Dataset entries
● ● ●
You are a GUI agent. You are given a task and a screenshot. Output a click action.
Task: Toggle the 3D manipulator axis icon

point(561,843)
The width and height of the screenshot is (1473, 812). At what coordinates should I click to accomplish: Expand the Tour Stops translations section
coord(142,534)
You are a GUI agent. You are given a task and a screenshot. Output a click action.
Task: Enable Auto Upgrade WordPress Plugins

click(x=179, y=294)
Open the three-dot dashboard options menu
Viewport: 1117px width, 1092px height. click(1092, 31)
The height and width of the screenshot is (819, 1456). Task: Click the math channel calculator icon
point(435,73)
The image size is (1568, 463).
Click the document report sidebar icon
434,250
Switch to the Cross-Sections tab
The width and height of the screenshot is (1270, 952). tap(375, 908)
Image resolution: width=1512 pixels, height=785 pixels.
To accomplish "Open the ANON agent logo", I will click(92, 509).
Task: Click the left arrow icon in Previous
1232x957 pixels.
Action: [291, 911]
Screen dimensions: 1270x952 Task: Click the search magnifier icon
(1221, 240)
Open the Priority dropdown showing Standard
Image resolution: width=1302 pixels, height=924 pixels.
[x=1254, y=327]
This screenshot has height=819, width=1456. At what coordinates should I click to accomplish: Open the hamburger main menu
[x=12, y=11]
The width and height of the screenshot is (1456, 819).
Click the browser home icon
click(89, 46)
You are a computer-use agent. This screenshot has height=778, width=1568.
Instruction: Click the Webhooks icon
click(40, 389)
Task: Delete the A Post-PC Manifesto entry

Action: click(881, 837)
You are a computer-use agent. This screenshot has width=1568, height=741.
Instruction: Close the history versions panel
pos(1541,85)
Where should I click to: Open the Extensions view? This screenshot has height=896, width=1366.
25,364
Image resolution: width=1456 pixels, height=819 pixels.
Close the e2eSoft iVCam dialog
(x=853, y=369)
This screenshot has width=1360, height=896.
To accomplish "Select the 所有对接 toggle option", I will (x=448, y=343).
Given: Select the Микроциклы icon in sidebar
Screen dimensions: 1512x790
● ● ●
For this exercise, return every line from the data that holds the string "agent".

You are a GUI agent. You are given a task and a screenshot. Output a click action.
You are a GUI agent. You are given a task and a screenshot. Output a click action.
To accomplish "Open the ANON agent logo", I will click(92, 509).
You are a computer-use agent. This screenshot has height=778, width=1568.
You are a computer-use agent. This screenshot has width=1568, height=741.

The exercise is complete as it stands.